Page text:
- Opening Delimiter -

Patients who did not receive a PTS were further categorized into subgroups of patients who received a TS while in the ED 198 (34%) and patients who did not receive a TS at all 208 (36%); all three groups were further analyzed. Age was found statistically significant when comparing the three groups: PTS 35 ± 21, ED 31 ± 17.8, and none 43 ± 24, P < 0.001. Similar to the previous group, there was a male predominance with PTS having 129 (75%) males, ED TS at 143 (72%) males, and no PTS/TS at 130 (63%) males, P = 0.024. Weight was not found to be statistically significant PTS 79 ± 22 kg, ED 77 ± 23 kg, and none 80 ± 28 kg, P = 0.449.

Similar to the PTS and no PTS, complications were analyzed in regard to the following: DVT, PE, fat embolus, compartment syndrome, loss of fixation/nonunion, skin breakdown, wound infection, peroneal nerve injury, and vascular compromise. When comparing complications between the PTS, ED TS, and NTS, we cannot conclude a significant difference (P = 0.771).

- Closing Delimiter -

Tasks for this exercise:
[A] List every P value reported in the page text on splinting subgroups.
[B] Using the page text on splinting subgroups, say whether each statement agrees with it: (i) weight differed significantly among the three groups; (ii) 208 patients did not receive a TS at all; (iii) the ED TS group included 143 males.
[C] Go on with the page text on splinting subgroups from where it stops.

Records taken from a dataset
- Opening Delimiter -

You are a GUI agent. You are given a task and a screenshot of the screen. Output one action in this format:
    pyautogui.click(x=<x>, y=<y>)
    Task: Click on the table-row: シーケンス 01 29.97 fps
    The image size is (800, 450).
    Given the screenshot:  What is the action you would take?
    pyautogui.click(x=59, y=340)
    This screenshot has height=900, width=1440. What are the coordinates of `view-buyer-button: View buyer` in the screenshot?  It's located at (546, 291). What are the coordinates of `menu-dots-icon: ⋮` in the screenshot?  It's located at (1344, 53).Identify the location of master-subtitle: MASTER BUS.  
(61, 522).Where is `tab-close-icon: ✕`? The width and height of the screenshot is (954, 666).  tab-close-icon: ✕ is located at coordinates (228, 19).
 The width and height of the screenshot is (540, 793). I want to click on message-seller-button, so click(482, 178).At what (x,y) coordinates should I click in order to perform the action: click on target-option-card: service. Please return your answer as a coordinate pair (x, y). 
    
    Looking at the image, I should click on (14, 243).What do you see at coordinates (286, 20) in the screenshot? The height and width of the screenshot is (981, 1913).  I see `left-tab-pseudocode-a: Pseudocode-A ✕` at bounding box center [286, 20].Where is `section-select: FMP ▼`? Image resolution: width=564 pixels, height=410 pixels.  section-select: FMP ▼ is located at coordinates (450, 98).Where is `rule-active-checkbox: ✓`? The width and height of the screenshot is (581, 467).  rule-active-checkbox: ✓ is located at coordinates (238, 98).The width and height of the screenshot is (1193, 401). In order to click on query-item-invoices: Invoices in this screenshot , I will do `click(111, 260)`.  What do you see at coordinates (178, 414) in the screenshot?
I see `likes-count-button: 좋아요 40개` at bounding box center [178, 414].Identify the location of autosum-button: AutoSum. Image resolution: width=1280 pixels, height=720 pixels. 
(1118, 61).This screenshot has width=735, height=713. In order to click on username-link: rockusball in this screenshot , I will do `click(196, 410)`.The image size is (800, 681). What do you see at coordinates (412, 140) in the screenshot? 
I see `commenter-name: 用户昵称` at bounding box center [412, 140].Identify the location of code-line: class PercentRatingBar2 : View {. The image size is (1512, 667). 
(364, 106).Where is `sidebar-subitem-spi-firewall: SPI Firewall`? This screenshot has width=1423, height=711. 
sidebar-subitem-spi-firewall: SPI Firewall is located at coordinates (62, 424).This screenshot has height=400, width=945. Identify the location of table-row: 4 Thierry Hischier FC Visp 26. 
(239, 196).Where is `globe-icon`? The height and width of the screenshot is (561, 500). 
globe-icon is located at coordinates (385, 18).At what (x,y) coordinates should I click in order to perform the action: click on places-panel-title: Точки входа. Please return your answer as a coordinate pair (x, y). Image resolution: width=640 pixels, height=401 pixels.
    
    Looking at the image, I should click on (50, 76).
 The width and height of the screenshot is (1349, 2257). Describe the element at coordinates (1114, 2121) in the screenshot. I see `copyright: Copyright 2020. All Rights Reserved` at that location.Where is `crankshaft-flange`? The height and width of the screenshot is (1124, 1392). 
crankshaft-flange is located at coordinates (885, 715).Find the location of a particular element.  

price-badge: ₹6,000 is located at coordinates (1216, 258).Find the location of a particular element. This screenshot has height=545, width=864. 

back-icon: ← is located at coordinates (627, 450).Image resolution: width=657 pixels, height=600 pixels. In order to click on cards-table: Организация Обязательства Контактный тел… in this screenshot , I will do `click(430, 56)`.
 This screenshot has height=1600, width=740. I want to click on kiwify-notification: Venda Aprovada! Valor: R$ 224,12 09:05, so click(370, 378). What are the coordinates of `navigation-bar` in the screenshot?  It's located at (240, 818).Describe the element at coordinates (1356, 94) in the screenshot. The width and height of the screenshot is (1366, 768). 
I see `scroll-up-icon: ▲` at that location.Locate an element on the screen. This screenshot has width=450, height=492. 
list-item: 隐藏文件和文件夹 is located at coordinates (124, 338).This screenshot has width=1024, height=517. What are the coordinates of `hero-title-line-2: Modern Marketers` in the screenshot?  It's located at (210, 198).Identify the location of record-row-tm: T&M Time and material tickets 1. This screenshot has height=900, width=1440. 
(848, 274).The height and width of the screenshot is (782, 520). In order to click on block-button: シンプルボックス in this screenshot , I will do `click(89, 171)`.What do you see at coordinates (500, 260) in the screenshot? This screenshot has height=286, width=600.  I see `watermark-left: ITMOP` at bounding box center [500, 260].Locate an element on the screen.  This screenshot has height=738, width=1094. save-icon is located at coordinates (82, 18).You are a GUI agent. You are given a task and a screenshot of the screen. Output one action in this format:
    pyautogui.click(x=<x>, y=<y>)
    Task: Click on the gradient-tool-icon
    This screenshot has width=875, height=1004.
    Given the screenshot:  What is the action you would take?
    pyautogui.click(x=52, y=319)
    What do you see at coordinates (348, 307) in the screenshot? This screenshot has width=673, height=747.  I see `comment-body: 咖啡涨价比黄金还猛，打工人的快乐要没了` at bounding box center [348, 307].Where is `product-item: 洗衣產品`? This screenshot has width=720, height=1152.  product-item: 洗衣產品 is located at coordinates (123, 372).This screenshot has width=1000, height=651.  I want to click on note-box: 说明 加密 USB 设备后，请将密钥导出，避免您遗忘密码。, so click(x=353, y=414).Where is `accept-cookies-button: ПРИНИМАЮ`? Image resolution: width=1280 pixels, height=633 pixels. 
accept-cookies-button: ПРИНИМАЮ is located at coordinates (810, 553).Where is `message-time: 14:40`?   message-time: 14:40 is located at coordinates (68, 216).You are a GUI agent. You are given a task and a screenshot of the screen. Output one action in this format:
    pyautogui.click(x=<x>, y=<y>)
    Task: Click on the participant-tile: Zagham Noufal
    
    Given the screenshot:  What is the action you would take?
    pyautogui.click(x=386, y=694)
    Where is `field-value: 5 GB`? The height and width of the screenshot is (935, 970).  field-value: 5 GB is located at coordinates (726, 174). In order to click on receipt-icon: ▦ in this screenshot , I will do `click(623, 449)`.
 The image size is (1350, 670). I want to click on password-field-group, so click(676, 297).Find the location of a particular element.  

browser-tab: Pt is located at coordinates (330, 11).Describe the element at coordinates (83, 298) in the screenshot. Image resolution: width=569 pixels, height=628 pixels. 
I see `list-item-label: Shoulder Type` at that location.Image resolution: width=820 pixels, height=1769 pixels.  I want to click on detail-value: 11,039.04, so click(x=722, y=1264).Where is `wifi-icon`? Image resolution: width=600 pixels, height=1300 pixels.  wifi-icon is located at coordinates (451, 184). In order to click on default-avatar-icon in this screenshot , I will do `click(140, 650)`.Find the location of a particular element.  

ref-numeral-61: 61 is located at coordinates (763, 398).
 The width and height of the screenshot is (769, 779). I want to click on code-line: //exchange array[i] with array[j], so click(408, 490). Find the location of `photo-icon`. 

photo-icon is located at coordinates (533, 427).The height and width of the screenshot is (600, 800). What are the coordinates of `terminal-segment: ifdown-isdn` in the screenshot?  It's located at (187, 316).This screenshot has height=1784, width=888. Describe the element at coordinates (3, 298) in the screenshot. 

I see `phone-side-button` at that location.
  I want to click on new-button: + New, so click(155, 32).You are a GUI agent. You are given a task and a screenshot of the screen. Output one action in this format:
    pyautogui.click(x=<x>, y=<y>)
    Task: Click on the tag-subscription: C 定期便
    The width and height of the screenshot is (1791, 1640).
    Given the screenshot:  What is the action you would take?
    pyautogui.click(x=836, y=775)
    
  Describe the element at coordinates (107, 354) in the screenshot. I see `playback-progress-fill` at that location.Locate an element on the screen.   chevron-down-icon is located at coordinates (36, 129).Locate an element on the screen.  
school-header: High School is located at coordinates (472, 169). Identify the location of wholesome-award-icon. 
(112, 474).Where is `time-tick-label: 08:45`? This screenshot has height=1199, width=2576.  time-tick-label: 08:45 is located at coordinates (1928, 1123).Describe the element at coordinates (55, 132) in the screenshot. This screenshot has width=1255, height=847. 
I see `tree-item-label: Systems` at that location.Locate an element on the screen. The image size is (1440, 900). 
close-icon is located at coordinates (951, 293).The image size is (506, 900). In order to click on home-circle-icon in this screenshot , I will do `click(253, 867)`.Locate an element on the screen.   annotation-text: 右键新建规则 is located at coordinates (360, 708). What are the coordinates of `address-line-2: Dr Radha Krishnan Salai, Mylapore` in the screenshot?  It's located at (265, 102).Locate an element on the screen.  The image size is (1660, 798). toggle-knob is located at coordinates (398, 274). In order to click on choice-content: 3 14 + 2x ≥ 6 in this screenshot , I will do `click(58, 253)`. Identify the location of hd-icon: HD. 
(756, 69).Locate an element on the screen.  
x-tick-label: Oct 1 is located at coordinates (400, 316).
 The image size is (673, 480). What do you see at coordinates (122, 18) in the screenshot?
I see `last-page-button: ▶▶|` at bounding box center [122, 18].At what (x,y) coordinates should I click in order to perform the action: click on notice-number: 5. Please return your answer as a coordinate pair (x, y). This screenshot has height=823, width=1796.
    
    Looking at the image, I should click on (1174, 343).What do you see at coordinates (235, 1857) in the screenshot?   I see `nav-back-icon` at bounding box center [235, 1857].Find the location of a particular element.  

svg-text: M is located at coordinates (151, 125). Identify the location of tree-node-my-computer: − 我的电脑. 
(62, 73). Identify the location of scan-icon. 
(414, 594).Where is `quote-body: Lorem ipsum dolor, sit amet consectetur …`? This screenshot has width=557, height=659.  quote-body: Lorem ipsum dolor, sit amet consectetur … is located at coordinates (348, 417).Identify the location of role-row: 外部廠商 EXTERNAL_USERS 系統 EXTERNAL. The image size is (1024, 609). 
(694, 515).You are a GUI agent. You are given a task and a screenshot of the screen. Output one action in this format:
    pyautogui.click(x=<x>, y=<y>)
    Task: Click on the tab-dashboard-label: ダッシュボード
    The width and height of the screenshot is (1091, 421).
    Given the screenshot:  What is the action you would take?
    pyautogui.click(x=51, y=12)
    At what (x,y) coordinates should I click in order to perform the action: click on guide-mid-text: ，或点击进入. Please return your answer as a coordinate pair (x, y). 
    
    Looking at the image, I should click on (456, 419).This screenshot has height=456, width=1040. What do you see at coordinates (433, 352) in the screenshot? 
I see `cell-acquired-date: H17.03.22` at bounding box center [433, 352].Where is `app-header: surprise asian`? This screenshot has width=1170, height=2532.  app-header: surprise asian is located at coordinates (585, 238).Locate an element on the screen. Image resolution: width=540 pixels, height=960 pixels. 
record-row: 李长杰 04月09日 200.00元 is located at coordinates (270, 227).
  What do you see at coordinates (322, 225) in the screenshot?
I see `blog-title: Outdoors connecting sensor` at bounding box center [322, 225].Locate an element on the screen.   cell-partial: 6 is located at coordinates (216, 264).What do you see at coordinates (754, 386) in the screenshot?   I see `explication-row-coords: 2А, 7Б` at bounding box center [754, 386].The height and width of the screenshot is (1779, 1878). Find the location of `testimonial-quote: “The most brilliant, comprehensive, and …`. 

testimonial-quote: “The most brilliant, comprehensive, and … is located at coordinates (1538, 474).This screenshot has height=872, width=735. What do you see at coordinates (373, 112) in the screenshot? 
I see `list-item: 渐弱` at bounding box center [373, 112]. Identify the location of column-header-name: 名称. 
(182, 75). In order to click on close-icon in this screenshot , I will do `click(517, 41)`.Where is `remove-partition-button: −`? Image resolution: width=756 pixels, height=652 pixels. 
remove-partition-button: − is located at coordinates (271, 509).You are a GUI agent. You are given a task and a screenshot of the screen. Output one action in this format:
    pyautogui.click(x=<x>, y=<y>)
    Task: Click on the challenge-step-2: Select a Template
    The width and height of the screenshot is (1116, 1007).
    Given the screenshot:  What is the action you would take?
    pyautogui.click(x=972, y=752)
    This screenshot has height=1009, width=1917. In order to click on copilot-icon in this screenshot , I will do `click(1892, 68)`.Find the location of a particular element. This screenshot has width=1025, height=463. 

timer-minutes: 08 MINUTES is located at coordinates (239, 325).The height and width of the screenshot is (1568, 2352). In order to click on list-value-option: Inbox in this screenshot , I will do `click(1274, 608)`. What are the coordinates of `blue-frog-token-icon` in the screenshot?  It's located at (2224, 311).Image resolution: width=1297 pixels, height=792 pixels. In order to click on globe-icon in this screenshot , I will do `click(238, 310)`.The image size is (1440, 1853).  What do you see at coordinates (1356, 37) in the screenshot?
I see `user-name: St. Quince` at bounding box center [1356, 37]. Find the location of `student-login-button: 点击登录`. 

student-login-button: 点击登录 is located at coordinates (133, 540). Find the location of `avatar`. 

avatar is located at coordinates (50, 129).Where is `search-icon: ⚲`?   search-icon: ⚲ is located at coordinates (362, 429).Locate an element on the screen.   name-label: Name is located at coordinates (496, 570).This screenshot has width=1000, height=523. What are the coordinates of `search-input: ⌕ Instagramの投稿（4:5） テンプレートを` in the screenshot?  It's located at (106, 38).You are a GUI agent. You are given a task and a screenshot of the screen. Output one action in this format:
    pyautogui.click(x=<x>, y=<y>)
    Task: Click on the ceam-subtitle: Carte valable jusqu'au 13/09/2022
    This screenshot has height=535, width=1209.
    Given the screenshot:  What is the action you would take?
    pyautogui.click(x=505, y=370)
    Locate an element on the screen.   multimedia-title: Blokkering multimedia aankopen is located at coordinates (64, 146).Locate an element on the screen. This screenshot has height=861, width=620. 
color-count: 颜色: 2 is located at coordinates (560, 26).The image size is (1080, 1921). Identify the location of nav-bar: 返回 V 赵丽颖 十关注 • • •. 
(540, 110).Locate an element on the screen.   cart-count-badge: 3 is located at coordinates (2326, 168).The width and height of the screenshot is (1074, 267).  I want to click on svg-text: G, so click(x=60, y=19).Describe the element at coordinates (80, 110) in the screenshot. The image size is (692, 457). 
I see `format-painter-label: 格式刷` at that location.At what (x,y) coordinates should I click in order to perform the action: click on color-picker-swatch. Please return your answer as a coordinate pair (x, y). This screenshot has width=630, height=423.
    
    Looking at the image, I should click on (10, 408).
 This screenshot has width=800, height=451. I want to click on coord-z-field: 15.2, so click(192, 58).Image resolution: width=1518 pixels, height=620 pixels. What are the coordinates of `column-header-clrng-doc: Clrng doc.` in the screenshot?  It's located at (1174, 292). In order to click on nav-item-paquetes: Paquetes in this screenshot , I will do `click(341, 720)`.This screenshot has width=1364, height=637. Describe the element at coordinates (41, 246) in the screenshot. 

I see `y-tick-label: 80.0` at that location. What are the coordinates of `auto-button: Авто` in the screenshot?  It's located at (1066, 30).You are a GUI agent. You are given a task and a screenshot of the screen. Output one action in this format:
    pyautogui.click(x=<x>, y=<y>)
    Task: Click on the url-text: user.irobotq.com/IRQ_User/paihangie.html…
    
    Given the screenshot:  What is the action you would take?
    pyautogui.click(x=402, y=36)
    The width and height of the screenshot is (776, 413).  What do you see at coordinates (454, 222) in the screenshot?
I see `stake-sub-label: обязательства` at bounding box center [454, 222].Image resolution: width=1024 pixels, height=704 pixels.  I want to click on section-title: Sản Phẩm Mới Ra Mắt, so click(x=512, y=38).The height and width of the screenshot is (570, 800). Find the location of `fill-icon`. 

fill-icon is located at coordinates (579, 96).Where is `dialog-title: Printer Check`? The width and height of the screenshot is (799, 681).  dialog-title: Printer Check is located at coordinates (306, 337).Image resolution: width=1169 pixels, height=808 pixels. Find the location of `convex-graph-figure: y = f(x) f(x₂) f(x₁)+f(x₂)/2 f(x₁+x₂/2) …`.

- Closing Delimiter -

Answers to each task:
[A]
P < 0.001
P = 0.024
P = 0.449
P = 0.771

[B]
(i) No: "Weight was not found to be statistically significant"
(ii) Yes: "patients who did not receive a TS at all 208 (36%)"
(iii) Yes: "ED TS at 143 (72%) males"

[C]
In comparison to the first two groups, AIS was not found to be statistically significant in effect of TS used for the three conditions (P = 0.931). A Kruskal–Wallis H-test provided very strong evidence of a difference (P < 0.001) between the mean ranks of at least one-pair groups regarding ISS. Dunn’s pairwise tests were carried out for the three pairs of groups. There was strong evidence of difference between PTS and TS placed in the ED group (P < 0.001) [Figure 2]. Units of blood used within the first 24 h were different between the mean ranks (P < 0.001) of at least one-pair group. The pairwise test suggested evidence of difference between the PTS and TS placed in the ED (P < 0.001). There was also a significance in effect of TS use in LOS days (P = 0.014). The pairwise test suggested evidence of difference between the no TS placed and the PTS groups (P = 0.012). The mortality rate between these three groups was found to be statistically significant. There was a total of 9 (5%) deaths in the PTS patient group, 11 (6%) in the ER TS group, and 24 (12%) in the no TS group (P = 0.027).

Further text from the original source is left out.